I felt a jolt of electricity go down my spine. I clapped McEvoy on the shoulder.
“Goddamn, McEvoy,” I said. “One day on the job and you find this? Did you search through the rest of the discovery for this Naomi Kitchens?”
“I did,” McEvoy said. “There’s nothing.”
“Twelve terabytes of documents and not one mention of Naomi Kitchens, the supposed ethicist on this project?”
“None.”
“They’ve completely scrubbed her from the discovery?”
“Looks that way. In documents dated after she left the company, you have a different person listed as the project ethicist — Francis Ross.”

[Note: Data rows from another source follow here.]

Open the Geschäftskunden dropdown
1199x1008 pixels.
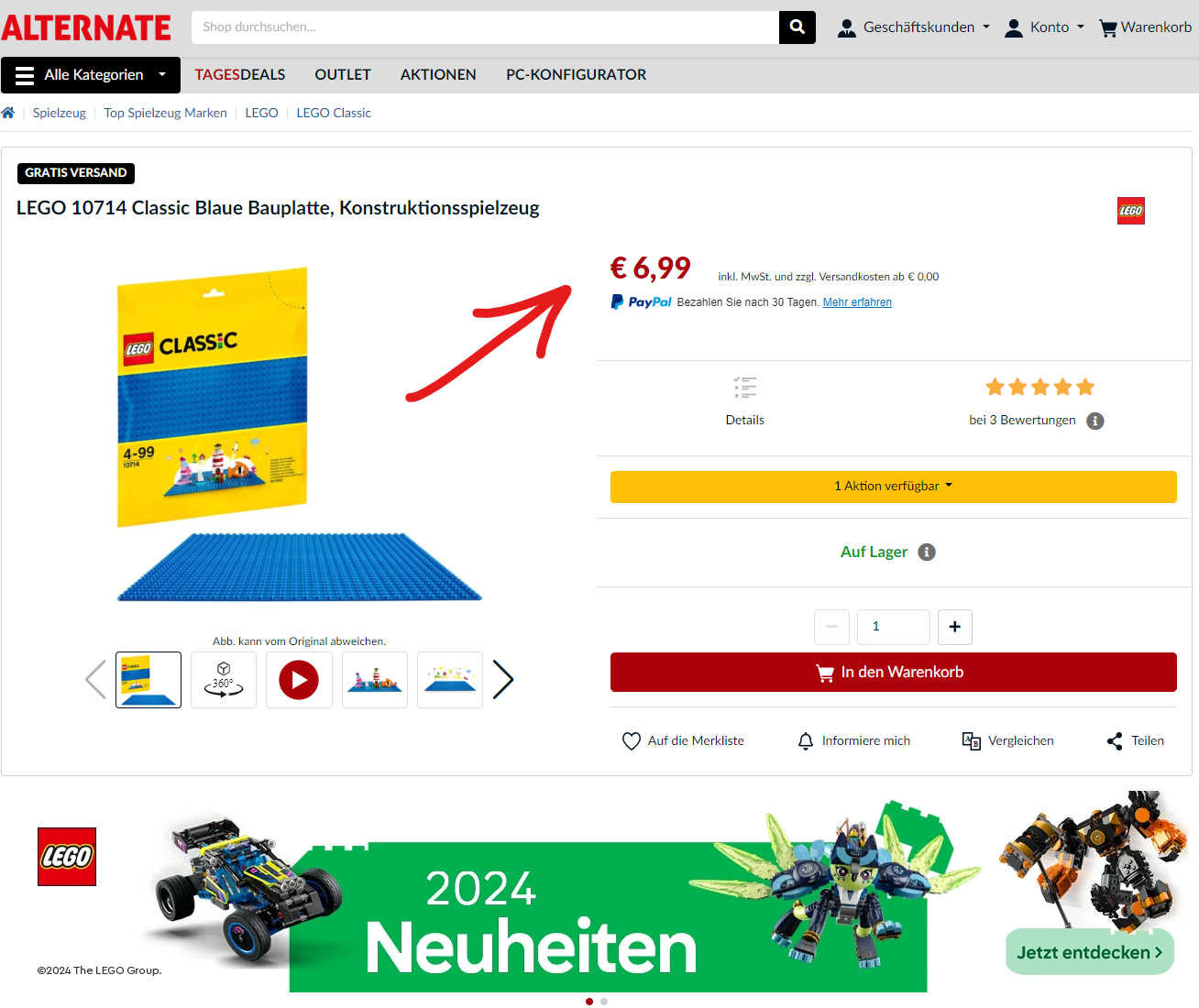pyautogui.click(x=914, y=27)
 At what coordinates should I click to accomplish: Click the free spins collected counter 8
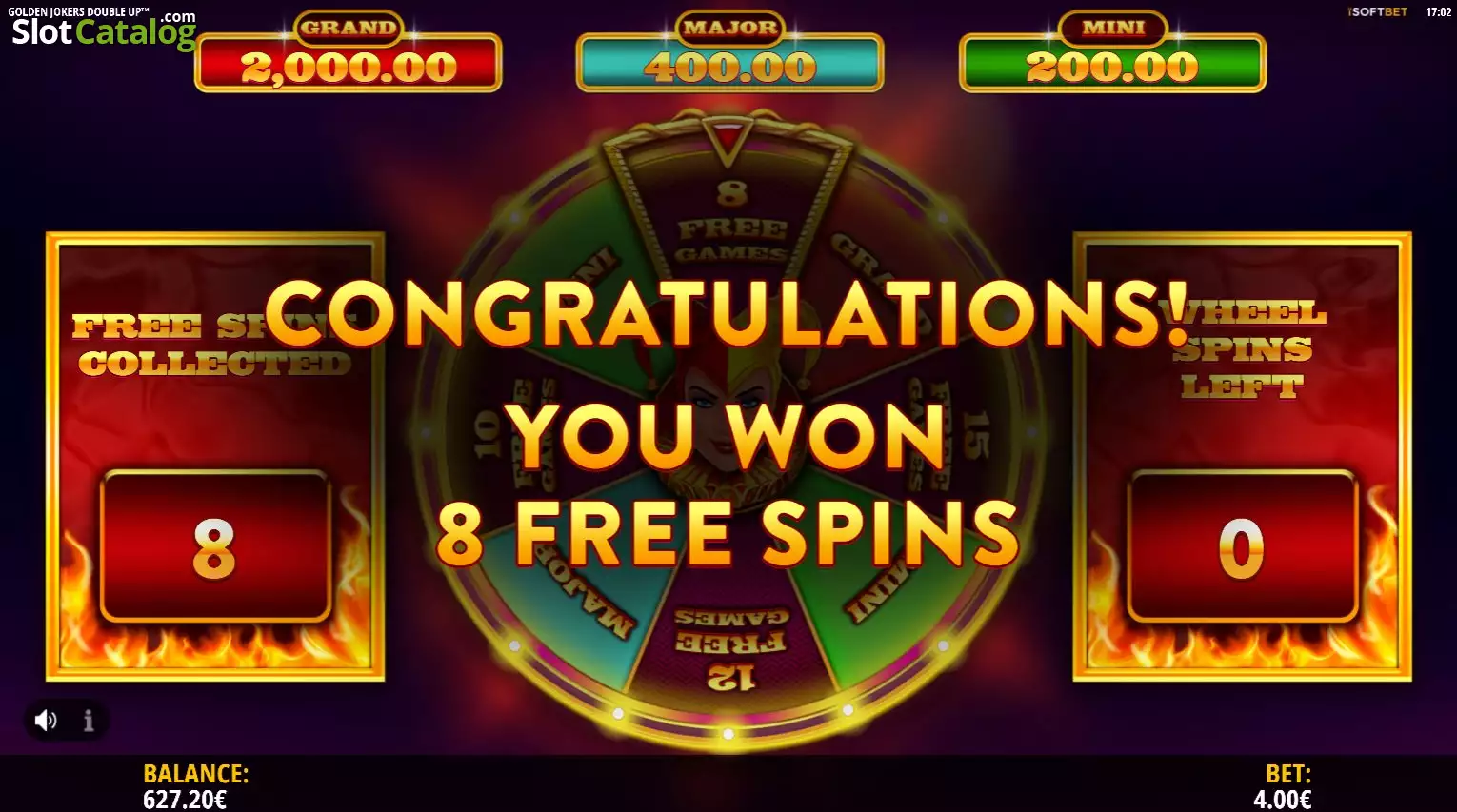click(215, 547)
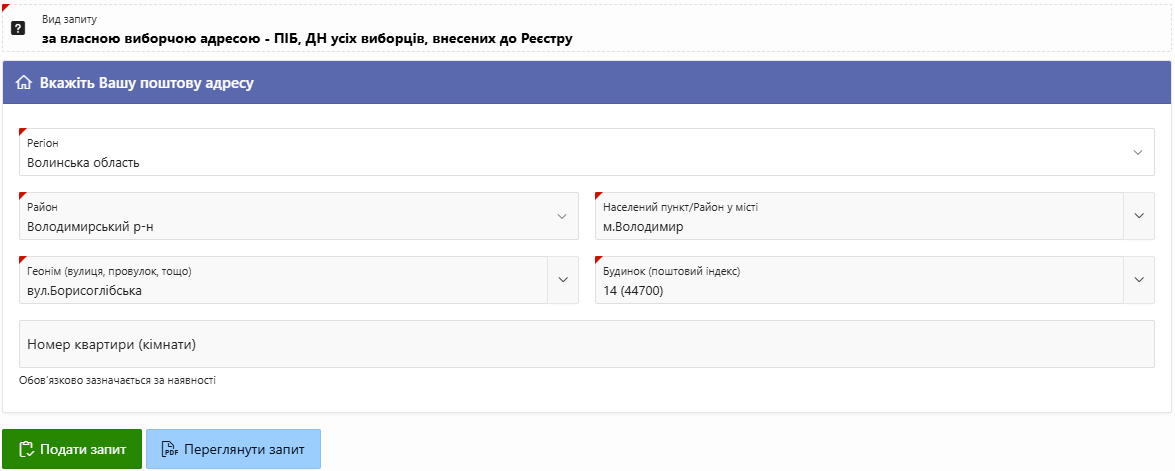The width and height of the screenshot is (1175, 471).
Task: Focus the Номер квартири (кімнати) input
Action: [586, 344]
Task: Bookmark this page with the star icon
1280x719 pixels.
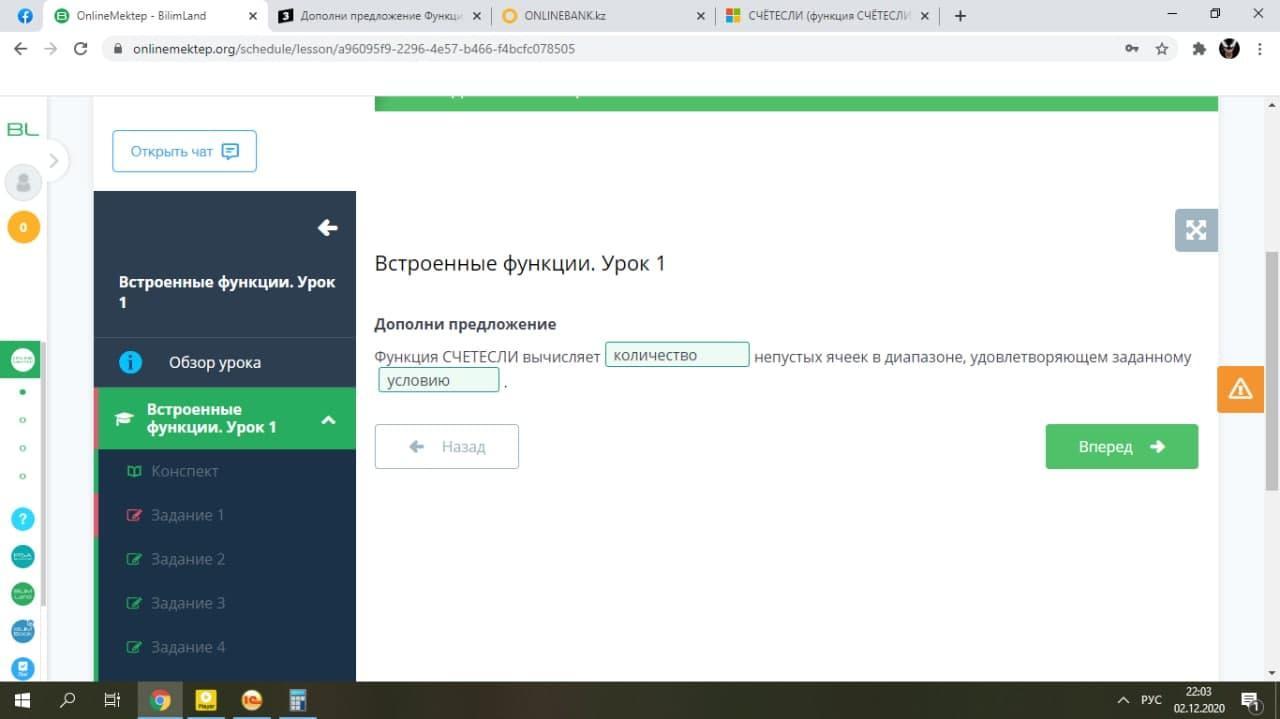Action: pyautogui.click(x=1162, y=48)
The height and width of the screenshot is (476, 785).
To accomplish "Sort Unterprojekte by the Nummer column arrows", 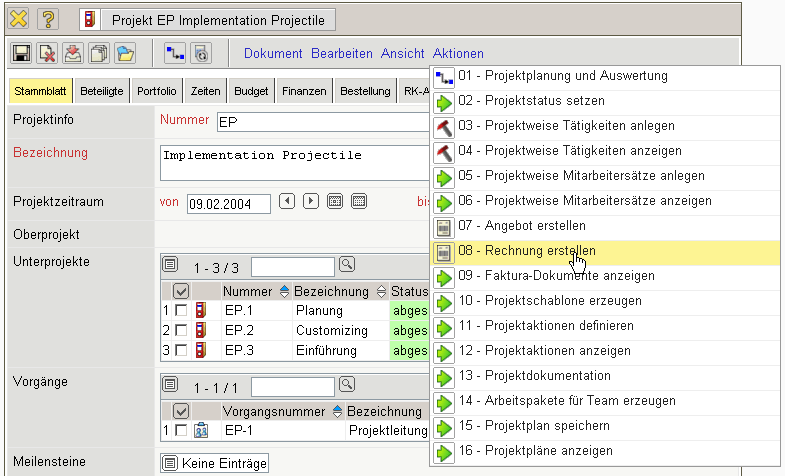I will pyautogui.click(x=284, y=291).
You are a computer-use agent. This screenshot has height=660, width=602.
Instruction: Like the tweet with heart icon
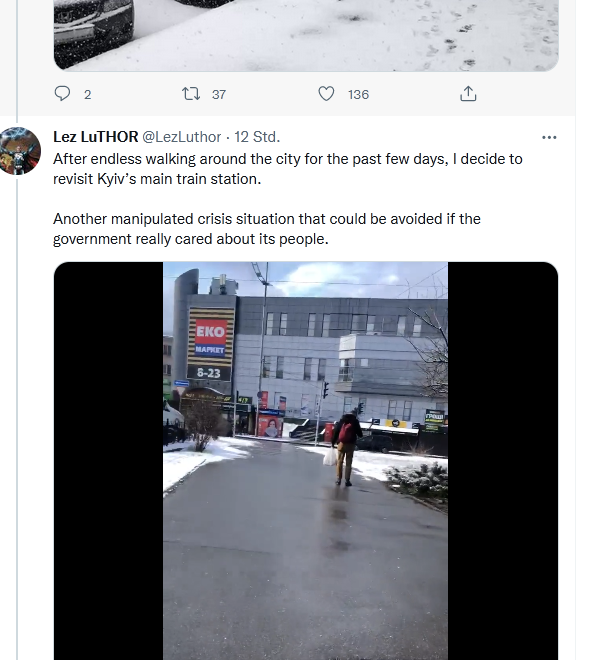coord(326,93)
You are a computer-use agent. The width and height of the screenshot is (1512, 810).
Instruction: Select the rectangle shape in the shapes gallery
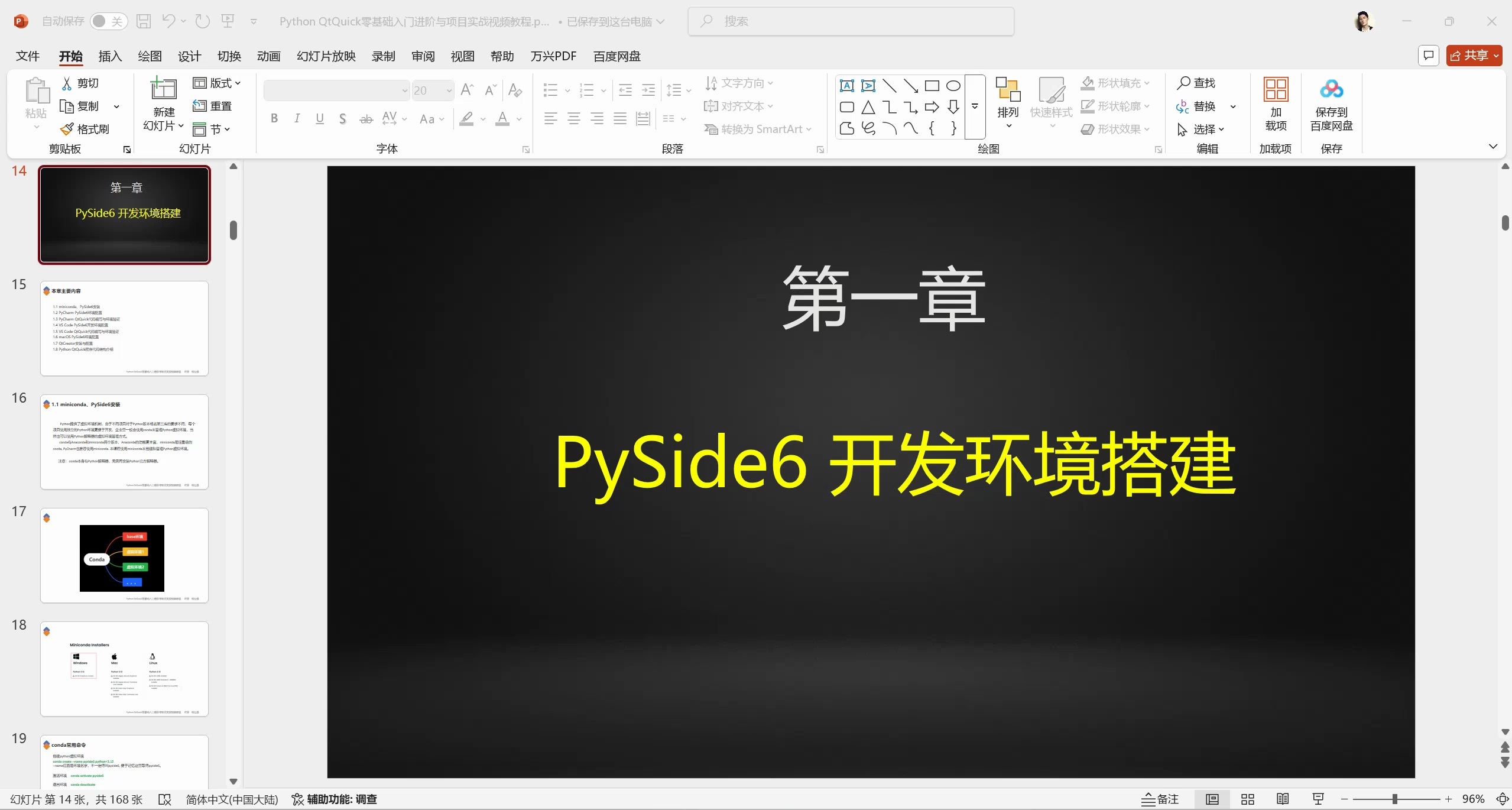tap(932, 85)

“So they got rid of Kitchens for some reason, scrubbed her from all records, and then brought in Ross.”
“Looks like it. I guess you’ll be able to rake the Masons over the coals in court for this, right?”
“I could, but I probably won’t.”
“Why not? I thought you—”
“I don’t want them to know we know about her. Not yet. Which reminds me, there’s no Wi-Fi in the cage. How’d you search for her on TheUncannyValley?”
“On my phone. I stepped out to do it. I thought that would be okay.”
I thought about that for a moment. McEvoy’s finding Naomi Kitchens alleviated my suspicions about him, so it was unlikely that the Masons or Tidalwaiv knew about my decision to allow him to join the team. My main concern now was hiding from them that we had discovered the identity of the ethicist they were trying to hide from us.
“When you say you stepped out to search on your phone, how far did you step out?” I asked.
“Uh, I actually did it in the courtroom while we were waiting for the judge to come in,” McEvoy said. “Why, what are you worried about?”
“That they might have a sniffer here.”
“A sniffer? Really? That seems kind of extreme.”
“Believe me, Tidalwaiv will go to extremes to win this case. Any idea where Naomi Kitchens is now?”
“Yes, I found her. She’s up in Palo Alto teaching at Stanford, and one of her classes is called Ethics in the Age of Artificial Intelligence.”
I nodded. Things were coming together.
“Then that’s where we’ll go to talk to her,” I said.
“Really?” McEvoy asked. “When?”
“Right now.”
“Don’t you want to call her first?”
“No. They might be watching her like they watched Patel. Besides, we call her and it might scare her away. She’s got to know about this lawsuit, but she hasn’t come forward. Why? Another NDA? I think it’s something else. She’s scared.”
10
“Right now” turned out to be the next morning. McEvoy and I took a JSX flight from Burbank up to Oakland, picked up a Go rental car, and made our way across the lower bay to Palo Alto and Stanford University. On the plane, McEvoy had searched online for Professor Kitchens’s office and schedule. He found both and learned that she gave only one lecture on Tuesdays. The class was called History of Machine Learning.